**THE EXERCISE:** Substitute "volume icon" for "speaker icon" in the data from its beginning through the line containing "coordinates (485, 14).", inclusive. Reproduce those lines with everything else unchanged.

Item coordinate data

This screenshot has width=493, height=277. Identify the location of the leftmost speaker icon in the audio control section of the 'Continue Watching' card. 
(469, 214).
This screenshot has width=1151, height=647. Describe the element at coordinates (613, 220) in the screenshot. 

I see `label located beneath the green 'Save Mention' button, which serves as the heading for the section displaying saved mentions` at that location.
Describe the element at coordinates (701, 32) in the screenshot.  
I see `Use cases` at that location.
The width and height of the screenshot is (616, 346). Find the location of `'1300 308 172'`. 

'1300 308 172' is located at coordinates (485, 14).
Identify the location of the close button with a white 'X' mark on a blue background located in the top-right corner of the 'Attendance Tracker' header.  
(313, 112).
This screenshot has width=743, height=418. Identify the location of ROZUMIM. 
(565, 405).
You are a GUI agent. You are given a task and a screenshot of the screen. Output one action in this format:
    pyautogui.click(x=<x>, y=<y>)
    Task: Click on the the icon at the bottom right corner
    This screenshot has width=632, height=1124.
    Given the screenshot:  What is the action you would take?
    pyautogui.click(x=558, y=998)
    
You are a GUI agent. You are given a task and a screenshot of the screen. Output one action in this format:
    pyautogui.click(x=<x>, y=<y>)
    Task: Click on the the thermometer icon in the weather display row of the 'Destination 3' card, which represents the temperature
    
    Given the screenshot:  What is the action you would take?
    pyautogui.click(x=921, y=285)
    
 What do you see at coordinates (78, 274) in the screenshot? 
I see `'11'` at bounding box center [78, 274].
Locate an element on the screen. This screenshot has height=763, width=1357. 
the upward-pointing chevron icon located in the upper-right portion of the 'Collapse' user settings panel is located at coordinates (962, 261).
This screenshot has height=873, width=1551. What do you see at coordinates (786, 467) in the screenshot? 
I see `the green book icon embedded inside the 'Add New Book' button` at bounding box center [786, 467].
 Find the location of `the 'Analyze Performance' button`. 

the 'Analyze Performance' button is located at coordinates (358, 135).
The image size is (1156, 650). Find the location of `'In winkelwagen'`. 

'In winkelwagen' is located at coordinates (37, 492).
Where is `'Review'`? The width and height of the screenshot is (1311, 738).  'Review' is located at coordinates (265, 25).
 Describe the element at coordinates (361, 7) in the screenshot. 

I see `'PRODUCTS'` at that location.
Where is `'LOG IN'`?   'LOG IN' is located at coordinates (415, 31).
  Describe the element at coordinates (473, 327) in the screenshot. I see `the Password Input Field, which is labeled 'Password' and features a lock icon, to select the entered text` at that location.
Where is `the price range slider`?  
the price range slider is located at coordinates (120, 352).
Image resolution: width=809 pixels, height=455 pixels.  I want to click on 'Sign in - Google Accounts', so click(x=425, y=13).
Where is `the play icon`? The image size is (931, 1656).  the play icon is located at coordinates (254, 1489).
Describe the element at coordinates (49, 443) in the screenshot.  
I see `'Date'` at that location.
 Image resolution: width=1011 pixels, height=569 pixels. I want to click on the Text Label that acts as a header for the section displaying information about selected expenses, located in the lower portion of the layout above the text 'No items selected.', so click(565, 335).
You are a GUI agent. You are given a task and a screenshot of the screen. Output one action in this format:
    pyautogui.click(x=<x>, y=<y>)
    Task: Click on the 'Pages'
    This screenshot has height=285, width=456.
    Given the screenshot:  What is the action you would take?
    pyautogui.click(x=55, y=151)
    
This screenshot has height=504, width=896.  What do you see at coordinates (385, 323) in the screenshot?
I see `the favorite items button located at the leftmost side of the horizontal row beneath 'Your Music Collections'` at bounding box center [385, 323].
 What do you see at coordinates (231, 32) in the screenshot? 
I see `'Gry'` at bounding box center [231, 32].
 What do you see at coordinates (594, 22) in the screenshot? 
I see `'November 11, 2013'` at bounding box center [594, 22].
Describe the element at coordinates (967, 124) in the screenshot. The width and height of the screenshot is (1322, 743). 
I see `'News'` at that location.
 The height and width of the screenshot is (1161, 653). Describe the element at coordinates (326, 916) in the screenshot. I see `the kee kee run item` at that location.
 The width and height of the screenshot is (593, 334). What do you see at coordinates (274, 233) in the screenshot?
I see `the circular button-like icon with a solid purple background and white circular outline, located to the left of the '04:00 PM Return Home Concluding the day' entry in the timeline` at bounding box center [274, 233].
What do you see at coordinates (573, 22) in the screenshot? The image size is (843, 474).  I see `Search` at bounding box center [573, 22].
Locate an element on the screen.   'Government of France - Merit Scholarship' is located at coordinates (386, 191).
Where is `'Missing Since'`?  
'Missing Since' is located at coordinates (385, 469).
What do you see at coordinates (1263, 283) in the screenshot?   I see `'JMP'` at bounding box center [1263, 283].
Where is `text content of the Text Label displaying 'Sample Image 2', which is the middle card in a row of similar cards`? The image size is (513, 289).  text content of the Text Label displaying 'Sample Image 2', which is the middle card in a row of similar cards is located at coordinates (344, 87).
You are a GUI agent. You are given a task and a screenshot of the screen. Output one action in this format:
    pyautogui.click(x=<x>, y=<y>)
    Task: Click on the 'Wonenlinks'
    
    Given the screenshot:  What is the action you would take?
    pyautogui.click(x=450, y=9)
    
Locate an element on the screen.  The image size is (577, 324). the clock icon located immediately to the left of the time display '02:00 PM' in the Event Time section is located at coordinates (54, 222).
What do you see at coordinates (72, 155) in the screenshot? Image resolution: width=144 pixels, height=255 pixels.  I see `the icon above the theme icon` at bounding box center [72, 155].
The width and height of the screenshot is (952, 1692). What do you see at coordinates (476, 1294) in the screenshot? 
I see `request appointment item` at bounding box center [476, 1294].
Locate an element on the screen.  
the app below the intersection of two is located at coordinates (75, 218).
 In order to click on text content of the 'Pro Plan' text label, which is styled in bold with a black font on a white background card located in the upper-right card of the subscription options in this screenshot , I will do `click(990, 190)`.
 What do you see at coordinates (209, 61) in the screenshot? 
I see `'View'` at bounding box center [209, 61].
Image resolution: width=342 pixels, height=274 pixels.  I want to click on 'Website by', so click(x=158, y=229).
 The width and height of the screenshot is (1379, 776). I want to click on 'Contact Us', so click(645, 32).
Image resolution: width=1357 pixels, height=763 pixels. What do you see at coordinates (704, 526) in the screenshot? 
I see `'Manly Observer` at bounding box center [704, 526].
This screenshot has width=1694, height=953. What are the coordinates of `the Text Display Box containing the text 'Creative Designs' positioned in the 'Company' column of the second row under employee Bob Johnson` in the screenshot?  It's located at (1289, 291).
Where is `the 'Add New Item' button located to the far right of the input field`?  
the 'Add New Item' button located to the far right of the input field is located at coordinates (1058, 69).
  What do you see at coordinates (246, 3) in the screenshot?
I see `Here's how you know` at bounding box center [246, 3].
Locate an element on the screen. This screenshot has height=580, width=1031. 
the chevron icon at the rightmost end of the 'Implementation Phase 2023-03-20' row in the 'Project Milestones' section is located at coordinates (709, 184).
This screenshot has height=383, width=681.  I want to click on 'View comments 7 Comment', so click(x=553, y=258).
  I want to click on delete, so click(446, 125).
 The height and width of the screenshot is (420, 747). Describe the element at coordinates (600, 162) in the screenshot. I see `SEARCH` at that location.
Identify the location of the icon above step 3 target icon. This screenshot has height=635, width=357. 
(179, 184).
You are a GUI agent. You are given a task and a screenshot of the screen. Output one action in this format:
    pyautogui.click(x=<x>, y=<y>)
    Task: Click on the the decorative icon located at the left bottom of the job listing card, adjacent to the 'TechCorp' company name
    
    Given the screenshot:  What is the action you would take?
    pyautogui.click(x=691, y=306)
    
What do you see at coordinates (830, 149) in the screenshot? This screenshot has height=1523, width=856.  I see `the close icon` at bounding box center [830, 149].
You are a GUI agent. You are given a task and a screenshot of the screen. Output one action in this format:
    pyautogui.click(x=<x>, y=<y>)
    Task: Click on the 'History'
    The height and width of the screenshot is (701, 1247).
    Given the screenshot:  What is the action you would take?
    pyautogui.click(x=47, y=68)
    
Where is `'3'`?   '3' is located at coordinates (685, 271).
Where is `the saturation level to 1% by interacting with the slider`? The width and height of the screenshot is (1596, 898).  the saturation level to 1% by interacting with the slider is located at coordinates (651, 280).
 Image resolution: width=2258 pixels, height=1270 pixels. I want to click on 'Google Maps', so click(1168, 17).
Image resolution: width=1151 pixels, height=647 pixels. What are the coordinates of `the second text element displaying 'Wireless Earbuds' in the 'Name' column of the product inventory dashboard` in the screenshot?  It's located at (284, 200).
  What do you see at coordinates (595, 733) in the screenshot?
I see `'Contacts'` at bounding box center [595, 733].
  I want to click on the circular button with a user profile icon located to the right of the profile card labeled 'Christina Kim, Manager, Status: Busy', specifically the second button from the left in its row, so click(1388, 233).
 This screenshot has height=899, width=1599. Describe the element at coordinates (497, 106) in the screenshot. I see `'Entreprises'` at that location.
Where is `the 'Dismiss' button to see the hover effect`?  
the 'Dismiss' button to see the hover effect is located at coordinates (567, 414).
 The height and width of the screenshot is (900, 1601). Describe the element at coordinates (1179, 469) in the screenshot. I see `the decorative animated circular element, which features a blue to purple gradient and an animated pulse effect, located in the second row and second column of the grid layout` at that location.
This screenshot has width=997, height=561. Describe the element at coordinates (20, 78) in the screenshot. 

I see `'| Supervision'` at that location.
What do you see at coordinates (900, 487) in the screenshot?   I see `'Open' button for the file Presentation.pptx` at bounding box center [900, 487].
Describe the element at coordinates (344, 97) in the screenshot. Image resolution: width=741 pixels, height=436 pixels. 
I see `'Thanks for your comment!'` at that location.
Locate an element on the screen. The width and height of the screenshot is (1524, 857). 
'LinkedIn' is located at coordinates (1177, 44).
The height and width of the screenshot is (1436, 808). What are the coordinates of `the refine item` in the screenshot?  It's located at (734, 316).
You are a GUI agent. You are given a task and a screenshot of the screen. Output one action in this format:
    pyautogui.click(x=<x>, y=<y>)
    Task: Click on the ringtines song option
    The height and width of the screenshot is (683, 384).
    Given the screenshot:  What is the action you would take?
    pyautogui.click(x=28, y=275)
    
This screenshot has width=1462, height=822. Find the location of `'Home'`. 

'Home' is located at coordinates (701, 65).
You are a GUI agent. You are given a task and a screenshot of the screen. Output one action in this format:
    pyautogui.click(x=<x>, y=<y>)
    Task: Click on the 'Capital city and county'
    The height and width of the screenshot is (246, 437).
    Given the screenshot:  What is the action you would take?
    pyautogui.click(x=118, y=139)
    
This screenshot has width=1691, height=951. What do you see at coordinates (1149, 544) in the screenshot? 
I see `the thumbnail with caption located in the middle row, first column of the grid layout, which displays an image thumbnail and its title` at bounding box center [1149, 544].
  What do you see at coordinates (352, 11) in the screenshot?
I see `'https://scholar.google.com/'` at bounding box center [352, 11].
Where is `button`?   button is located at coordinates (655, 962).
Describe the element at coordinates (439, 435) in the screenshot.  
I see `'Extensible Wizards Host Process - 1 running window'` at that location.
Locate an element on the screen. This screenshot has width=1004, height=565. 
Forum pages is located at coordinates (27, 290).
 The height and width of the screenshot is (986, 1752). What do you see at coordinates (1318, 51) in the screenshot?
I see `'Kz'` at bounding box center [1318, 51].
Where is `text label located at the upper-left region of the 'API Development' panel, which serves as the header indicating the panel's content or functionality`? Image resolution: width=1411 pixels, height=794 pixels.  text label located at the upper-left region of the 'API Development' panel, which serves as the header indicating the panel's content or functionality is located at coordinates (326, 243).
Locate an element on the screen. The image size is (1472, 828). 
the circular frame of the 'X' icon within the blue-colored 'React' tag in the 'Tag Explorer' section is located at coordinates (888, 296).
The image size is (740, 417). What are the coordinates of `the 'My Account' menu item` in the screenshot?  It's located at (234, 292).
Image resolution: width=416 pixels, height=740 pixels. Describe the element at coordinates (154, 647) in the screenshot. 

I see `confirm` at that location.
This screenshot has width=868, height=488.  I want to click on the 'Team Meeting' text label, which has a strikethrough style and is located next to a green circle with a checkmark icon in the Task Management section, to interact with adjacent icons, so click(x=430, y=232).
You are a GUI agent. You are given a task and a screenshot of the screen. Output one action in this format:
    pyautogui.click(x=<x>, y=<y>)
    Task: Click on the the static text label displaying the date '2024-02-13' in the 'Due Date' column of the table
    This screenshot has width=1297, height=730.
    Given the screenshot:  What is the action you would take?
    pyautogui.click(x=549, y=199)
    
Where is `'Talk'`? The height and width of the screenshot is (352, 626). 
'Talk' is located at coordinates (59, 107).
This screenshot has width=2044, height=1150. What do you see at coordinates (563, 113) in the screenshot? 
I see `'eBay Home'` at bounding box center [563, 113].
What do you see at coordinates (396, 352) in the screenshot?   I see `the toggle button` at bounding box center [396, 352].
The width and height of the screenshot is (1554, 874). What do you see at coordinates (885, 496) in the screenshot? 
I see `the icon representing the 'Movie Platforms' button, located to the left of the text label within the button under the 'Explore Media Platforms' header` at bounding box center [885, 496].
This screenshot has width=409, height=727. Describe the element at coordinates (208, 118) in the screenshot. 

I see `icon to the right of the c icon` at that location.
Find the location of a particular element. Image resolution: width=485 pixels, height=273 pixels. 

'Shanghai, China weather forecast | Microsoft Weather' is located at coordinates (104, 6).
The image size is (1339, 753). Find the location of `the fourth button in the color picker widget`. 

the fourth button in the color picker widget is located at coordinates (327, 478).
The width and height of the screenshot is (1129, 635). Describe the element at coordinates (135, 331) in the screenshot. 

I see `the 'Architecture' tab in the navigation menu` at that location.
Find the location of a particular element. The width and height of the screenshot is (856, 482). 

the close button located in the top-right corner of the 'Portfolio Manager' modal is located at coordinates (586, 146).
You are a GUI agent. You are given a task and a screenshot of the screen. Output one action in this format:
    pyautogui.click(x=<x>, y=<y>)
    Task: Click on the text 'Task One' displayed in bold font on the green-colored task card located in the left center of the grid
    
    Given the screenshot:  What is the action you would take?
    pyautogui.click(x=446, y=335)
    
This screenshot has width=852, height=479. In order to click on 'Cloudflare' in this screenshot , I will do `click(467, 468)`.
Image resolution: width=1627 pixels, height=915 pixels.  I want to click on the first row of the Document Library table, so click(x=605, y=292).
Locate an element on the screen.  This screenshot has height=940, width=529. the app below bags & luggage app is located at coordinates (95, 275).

**SOLUTION FOR THIS PROBLEM:**
This screenshot has width=493, height=277. Identify the location of the leftmost volume icon in the audio control section of the 'Continue Watching' card. 
(469, 214).
This screenshot has width=1151, height=647. Describe the element at coordinates (613, 220) in the screenshot. 

I see `label located beneath the green 'Save Mention' button, which serves as the heading for the section displaying saved mentions` at that location.
Describe the element at coordinates (701, 32) in the screenshot.  
I see `Use cases` at that location.
The width and height of the screenshot is (616, 346). Find the location of `'1300 308 172'`. 

'1300 308 172' is located at coordinates (485, 14).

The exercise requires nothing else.